— SUPPLIED DATA —
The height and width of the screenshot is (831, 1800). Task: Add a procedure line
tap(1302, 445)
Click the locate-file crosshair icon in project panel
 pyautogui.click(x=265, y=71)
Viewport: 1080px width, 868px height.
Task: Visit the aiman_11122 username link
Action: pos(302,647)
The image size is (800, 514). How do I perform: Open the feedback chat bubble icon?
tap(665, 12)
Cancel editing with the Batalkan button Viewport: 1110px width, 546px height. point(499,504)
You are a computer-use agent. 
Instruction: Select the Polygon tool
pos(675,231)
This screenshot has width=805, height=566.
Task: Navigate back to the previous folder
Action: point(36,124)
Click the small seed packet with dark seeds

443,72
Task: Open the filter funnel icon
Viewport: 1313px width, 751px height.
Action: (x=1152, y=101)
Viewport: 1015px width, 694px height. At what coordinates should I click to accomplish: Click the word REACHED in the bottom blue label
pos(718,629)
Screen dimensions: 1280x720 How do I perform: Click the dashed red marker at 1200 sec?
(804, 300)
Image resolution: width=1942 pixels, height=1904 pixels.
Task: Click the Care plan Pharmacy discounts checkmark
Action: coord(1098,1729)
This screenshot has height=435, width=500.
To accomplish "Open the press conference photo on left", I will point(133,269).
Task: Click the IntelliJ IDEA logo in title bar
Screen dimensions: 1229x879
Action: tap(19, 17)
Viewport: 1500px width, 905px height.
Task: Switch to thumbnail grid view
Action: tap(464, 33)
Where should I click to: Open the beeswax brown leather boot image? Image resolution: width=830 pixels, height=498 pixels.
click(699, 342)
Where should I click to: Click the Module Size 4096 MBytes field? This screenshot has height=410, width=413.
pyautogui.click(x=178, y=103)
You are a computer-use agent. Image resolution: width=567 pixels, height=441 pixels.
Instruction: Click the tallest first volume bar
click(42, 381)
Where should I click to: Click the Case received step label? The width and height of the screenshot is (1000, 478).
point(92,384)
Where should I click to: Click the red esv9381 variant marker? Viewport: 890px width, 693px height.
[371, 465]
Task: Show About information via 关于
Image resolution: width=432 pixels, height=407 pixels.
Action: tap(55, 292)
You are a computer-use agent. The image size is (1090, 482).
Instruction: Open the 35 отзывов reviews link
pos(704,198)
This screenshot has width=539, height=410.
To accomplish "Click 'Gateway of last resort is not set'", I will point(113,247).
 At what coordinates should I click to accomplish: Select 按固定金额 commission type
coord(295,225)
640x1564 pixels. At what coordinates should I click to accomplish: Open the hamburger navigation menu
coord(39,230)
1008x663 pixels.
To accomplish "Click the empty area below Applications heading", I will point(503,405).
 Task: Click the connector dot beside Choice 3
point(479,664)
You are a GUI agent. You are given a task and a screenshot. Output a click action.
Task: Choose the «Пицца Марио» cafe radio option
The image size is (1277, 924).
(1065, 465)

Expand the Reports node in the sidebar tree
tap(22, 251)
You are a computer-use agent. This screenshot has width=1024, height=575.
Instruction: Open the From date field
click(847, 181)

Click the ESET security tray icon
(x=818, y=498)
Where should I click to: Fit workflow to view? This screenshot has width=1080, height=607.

— EXERCISE —
Would you copy every line of the entries in which "computer" appears?

— EXERCISE ANSWER —
You are a computer-use agent. 
You are a computer-use agent. Image resolution: width=567 pixels, height=441 pixels.
You are a computer-use agent. The image size is (1090, 482).
You are a computer-use agent. This screenshot has width=1024, height=575.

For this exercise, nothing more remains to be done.